§ **Instructions to follow**
Please return each record exactly, leaving nothing out.

Material provided below:

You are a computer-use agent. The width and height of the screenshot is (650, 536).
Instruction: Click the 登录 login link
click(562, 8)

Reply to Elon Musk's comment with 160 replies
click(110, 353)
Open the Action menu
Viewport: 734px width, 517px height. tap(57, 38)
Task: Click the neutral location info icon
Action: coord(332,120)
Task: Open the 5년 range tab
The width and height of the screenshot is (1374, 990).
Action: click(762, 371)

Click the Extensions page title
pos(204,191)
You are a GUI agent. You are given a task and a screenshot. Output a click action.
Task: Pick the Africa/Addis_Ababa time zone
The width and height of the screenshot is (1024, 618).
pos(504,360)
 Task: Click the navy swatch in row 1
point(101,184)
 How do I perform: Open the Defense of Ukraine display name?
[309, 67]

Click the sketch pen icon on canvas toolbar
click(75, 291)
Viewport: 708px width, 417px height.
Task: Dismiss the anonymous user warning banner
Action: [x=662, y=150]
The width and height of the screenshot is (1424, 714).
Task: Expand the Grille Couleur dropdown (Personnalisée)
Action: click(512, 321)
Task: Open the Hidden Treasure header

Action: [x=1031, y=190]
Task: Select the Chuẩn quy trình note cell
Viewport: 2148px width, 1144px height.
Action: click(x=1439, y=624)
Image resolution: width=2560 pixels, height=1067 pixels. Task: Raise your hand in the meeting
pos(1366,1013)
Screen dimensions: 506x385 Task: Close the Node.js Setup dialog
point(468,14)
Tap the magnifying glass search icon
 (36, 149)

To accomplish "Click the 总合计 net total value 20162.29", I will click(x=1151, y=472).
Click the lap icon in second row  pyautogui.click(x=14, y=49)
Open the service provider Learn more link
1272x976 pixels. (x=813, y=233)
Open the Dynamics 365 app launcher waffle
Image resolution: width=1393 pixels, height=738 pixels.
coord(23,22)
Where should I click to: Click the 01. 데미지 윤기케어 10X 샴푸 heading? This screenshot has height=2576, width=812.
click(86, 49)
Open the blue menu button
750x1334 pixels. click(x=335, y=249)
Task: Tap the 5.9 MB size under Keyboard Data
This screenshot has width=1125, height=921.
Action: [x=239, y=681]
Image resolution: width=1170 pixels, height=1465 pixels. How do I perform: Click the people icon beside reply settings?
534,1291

End of Material provided.

§ **Written answer**
You are a computer-use agent. The width and height of the screenshot is (650, 536).
Instruction: Click the 登录 login link
click(562, 8)

Reply to Elon Musk's comment with 160 replies
click(110, 353)
Open the Action menu
Viewport: 734px width, 517px height. tap(57, 38)
Task: Click the neutral location info icon
Action: coord(332,120)
Task: Open the 5년 range tab
The width and height of the screenshot is (1374, 990).
Action: click(762, 371)

Click the Extensions page title
pos(204,191)
You are a GUI agent. You are given a task and a screenshot. Output a click action.
Task: Pick the Africa/Addis_Ababa time zone
The width and height of the screenshot is (1024, 618).
pos(504,360)
 Task: Click the navy swatch in row 1
point(101,184)
 How do I perform: Open the Defense of Ukraine display name?
[309, 67]

Click the sketch pen icon on canvas toolbar
click(75, 291)
Viewport: 708px width, 417px height.
Task: Dismiss the anonymous user warning banner
Action: [x=662, y=150]
The width and height of the screenshot is (1424, 714).
Task: Expand the Grille Couleur dropdown (Personnalisée)
Action: click(512, 321)
Task: Open the Hidden Treasure header

Action: [x=1031, y=190]
Task: Select the Chuẩn quy trình note cell
Viewport: 2148px width, 1144px height.
Action: click(x=1439, y=624)
Image resolution: width=2560 pixels, height=1067 pixels. Task: Raise your hand in the meeting
pos(1366,1013)
Screen dimensions: 506x385 Task: Close the Node.js Setup dialog
point(468,14)
Tap the magnifying glass search icon
 (36, 149)

To accomplish "Click the 总合计 net total value 20162.29", I will click(x=1151, y=472).
Click the lap icon in second row  pyautogui.click(x=14, y=49)
Open the service provider Learn more link
1272x976 pixels. (x=813, y=233)
Open the Dynamics 365 app launcher waffle
Image resolution: width=1393 pixels, height=738 pixels.
coord(23,22)
Where should I click to: Click the 01. 데미지 윤기케어 10X 샴푸 heading? This screenshot has height=2576, width=812.
click(86, 49)
Open the blue menu button
750x1334 pixels. click(x=335, y=249)
Task: Tap the 5.9 MB size under Keyboard Data
This screenshot has width=1125, height=921.
Action: [x=239, y=681]
Image resolution: width=1170 pixels, height=1465 pixels. How do I perform: Click the people icon beside reply settings?
534,1291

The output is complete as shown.